FastAPIでWebSocketエンドポイントを提供するWebアプリとなっている。以下のような感じになっている。

起動
API キーを読み込み
セッションとrunnerを管理するInMemorySessionServiceを初期化
FastAPIで以下のエンドポイントを公開
- @app.get("/"): クライアント側スクリプトを含むindex.htmlを静的コンテンツとして返す
- @app.websocket("/ws/{session_id}"): チャットのやり取りを行うWebSocketエンドポイント
ブラウザからアクセスすると、
- WebSocketの接続が行われる。
- start_agent_session でエージェントが初期化される
  - InMemorySessionService インスタンスを使って、セッションインスタンスを初期化
  - Runnerクラスでrunnerインスタンスを初期化
    - runnerにエージェントが紐づいている
  - セッション用のキューをLiveRequestQueue()で初期化
  - runnerを実行
- 2つの非同期タスクを実行してループ
  - client_to_agent_messaging: クライントからエージェントへのメッセージを処理する
    - クライアントからテキストを受け取って、メッセージを作成し、キューに入れる
  - agent_to_client_messaging: エージェントからクライアントへのメッセージを処理する
    - イベントを監視
      - ターン終了・割り込みを検出
      - イベントからメッセージを読み取って、クライアントに返す
あとはブラウザでのやり取りをそれぞれ処理する

ちょっと端折ったんだけど、runnerに、エージェント、キュー、イベントが紐づいている感じなんだな。

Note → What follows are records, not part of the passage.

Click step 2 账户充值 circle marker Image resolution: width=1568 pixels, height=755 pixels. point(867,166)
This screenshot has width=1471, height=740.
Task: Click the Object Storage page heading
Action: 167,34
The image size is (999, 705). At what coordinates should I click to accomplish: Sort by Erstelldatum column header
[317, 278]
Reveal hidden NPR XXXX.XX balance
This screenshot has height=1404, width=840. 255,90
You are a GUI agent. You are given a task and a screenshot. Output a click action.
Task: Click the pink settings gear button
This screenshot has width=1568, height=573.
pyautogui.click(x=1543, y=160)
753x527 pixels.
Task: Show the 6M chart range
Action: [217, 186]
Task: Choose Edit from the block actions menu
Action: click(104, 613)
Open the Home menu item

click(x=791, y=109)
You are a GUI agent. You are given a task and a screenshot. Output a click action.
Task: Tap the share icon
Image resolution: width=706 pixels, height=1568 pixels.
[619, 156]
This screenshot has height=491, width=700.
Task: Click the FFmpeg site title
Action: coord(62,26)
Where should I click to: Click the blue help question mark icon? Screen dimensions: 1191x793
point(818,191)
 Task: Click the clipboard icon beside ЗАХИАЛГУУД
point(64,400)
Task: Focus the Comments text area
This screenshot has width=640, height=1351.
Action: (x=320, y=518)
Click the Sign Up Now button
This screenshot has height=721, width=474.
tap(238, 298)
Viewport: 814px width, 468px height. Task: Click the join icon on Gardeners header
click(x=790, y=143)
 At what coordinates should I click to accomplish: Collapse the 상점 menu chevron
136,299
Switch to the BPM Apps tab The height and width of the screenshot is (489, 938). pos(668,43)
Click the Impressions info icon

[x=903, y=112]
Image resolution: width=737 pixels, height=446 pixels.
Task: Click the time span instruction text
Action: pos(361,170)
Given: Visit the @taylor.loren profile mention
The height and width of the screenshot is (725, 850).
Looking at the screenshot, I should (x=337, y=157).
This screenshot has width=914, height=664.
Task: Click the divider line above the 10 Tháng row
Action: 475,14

次にstatic/index.htmlを以下の内容で作成。

static/index.html

<!doctype html>
<html>
  <head>
    <title>ADK ストリーミングのサンプル</title>
  </head>

  <body>
    <h1>ADK ストリーミングのサンプル</h1>
    <div
      id="messages"
      style="height: 300px; overflow-y: auto; border: 1px solid black"></div>
    <br />

    <form id="messageForm">
      <label for="message">メッセージ:</label>
      <input type="text" id="message" name="message" />
      <button type="submit" id="sendButton" disabled>送信</button>
    </form>
  </body>

  <script>
    // サーバーとWebSocket接続
    const sessionId = Math.random().toString().substring(10);
    const ws_url = "ws://" + window.location.host + "/ws/" + sessionId;
    let ws = new WebSocket(ws_url);

    // DOM要素の取得
    const messageForm = document.getElementById("messageForm");
    const messageInput = document.getElementById("message");
    const messagesDiv = document.getElementById("messages");
    let currentMessageId = null;

    // WebSocket ハンドラー
    function addWebSocketHandlers(ws) {
      ws.onopen = function () {
        console.log("WebSocket接続が開けました。");
        document.getElementById("sendButton").disabled = false;
        document.getElementById("messages").textContent = "接続が開けました";
        addSubmitHandler(this);
      };

      ws.onmessage = function (event) {
        // 受信メッセージの解析
        const packet = JSON.parse(event.data);
        console.log(packet);

        // ターン完了チェック
        // ターン完了時に新しいメッセージを追加
        if (packet.turn_complete && packet.turn_complete == true) {
          currentMessageId = null;
          return;
        }

        // 新しいターンの場合は新しいメッセージを追加
        if (currentMessageId == null) {
          currentMessageId = Math.random().toString(36).substring(7);
          const message = document.createElement("p");
          message.id = currentMessageId;
          // メッセージ要素を messagesDiv に追加
          messagesDiv.appendChild(message);
        }

        // 現在のメッセージ要素にテキストを追加
        const message = document.getElementById(currentMessageId);
        message.textContent += packet.message;

        // messagesDivを最下行までスクロール
        messagesDiv.scrollTop = messagesDiv.scrollHeight;
      };

      // 接続が閉じられた場合、再接続を試みる
      ws.onclose = function () {
        console.log("WebSocket接続が閉じました。");
        document.getElementById("sendButton").disabled = true;
        document.getElementById("messages").textContent = "接続が閉じました";
        setTimeout(function () {
          console.log("再接続中...");
          ws = new WebSocket(ws_url);
          addWebSocketHandlers(ws);
        }, 5000);
      };

      ws.onerror = function (e) {
        console.log("WebSocket エラー: ", e);
      };
    }
    addWebSocketHandlers(ws);

    // サブミットハンドラーの追加
    function addSubmitHandler(ws) {
      messageForm.onsubmit = function (e) {
        e.preventDefault();
        const message = messageInput.value;
        if (message) {
          const p = document.createElement("p");
          p.textContent = "> " + message;
          messagesDiv.appendChild(p);
          ws.send(message);
          messageInput.value = "";
        }
        return false;
      };
    }
  </script>
</html>

では起動

uv run uvicorn main:app --reload

こんな感じでやり取り。ストリーミングされているのがわかる。あと、WebSocketなのでLLMの応答中にこちらから入力すればおそらく中断されると思う（試してない）

なんだろう、ストリーミングのパラメータを有効にして、レスポンスをチャンクで取り出す、みたいな感じの話ではなく、もっと広い感じの内容だった。前回のQuickstartから一気にハードル上がったな。